Bali is famous for its amazing beaches and killer surf breaks, but there are plenty of other things to do here. To get here from Java you need to make your way to Ketapang and hop on the ferry to Gilimanuk.
We got talked into paying jacked up prices for a minibus all the way to the ferry terminal, and when we finally arrived on the other side we refused to pay for the next one and headed for the local buses. Unfortunately, this led to the bus refusing to leave until we had paid over double the ticket price, you can’t win.
This 8km string of beach towns collectively make up Lovina, and it’s the perfect place to do nothing. We stayed at the Ray Beach Inn which was lovely, check out Warung Dolphin for good food and local live music. We didn’t do much here, just a bit of shopping, ate the best chicken satay I’ve ever tasted, oh, and spent an entire day panicking about the tsunami that was heading our way.
We woke up in the morning to concerned messages from friends and family that a huge earthquake had struck Japan and almost worldwide tsunami warnings had been issued, with the north coast of Bali expected to be hit. We were told by panicking relatives to get out of town, evacuate, find higher ground at least.
We packed an emergency bag, ready to leave at the first sign of trouble, and spent the entire day wondering if the locals even knew what was happening. No one seemed to care or even know that a tsunami was about to hit. We resigned ourselves to our fate and sat at a beach bar drinking cocktails, waiting for news.
The locals told us that when an island off the coast was hit, someone would call to the mainland to let them know how serious it was. No worries. When it did eventually hit it was no more than a few feet, we didn’t even notice it happen. Unfortunately, many other places weren’t as lucky.
This is the perfect place to let your inner hippy shine. The streets are lined with organic restaurants, shops selling hand made goods, all the hippy pants you could imagine, tiny street shrines and spirit houses laced with flowers and incense.
Home of The Sacred Monkey Forest Sanctuary, it’s a great place to get up close and personal with all the little hairy creatures. Just be careful when you enter the park because they will try and grab any belongings you have and run off with them, especially food, and don’t think they won’t bite you to get it.
We stayed in a great little hotel called Nyoman Murjana, I would definitely recommend it just for the tea they bring and leave on your private patio every morning!
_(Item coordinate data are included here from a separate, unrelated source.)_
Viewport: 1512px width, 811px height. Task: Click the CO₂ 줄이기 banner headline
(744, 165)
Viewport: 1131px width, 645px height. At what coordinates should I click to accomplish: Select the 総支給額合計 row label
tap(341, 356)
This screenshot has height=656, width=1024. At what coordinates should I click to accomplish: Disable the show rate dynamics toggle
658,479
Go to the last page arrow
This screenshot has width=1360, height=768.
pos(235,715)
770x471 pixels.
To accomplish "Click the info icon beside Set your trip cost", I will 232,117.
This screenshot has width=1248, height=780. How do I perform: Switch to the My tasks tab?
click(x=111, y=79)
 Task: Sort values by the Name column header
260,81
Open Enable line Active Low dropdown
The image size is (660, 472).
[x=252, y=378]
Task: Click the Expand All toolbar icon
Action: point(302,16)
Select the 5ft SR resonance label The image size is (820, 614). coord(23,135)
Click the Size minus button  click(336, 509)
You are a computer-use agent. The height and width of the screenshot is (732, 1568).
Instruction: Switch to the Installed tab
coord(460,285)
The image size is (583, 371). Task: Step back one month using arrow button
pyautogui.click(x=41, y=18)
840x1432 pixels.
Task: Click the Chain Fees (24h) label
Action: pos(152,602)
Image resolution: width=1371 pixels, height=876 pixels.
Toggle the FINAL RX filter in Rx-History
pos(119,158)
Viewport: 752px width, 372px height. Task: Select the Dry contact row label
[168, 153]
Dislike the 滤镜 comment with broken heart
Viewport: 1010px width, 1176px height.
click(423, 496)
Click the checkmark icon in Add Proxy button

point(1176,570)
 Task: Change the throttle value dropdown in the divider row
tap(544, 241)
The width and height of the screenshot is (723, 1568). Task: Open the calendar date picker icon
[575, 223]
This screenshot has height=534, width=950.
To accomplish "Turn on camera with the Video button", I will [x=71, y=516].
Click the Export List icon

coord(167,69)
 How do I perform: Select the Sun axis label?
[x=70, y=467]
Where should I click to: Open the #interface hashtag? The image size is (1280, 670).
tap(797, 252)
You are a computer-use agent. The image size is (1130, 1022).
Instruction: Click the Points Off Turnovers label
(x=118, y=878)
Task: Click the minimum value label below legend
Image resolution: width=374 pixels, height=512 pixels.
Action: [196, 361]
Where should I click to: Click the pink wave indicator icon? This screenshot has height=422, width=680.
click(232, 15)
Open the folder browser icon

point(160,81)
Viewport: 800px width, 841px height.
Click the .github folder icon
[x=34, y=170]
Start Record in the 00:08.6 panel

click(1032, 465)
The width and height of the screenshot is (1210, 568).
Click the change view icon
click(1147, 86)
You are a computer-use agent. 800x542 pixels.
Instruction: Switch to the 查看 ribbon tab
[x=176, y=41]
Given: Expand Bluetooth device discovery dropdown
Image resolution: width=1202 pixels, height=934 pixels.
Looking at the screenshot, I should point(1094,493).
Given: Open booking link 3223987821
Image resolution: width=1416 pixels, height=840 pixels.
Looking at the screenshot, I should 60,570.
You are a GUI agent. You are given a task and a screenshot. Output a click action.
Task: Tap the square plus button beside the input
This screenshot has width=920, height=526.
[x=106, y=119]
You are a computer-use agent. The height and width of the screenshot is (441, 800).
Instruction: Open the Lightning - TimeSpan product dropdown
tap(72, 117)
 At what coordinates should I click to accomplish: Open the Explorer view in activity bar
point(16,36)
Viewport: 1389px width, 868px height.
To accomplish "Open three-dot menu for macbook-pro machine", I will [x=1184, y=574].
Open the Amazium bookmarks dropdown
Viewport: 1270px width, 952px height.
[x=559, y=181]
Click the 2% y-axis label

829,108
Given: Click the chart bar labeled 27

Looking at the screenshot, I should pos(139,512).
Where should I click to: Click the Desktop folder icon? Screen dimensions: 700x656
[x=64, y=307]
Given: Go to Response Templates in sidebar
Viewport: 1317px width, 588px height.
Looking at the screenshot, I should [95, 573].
This place is ridiculous. It’s a huge tourist destination with big shops and chain restaurants alongside small street vendors and cheap stalls. The beach is nice enough, with a regular surf break, a great place to watch the sunset but it’s always busy. The nightlife here is fantastic, and you will most likely only meet people from either Australia or Cornwall.
Check out Suka Beach Inn, this huge complex situated around a questionable pool is party central. As far as a night out goes, there is always something big happening. Check out the massive Sky Garden for multiple floors of cheap drinks and loud music, Apache is a super chill reggae bar, most definitely check out Alley Cats for cheap drinks in the evening and the best hangover food in town for the morning after, and Gong Corner is was our favourite place for cheap, good food.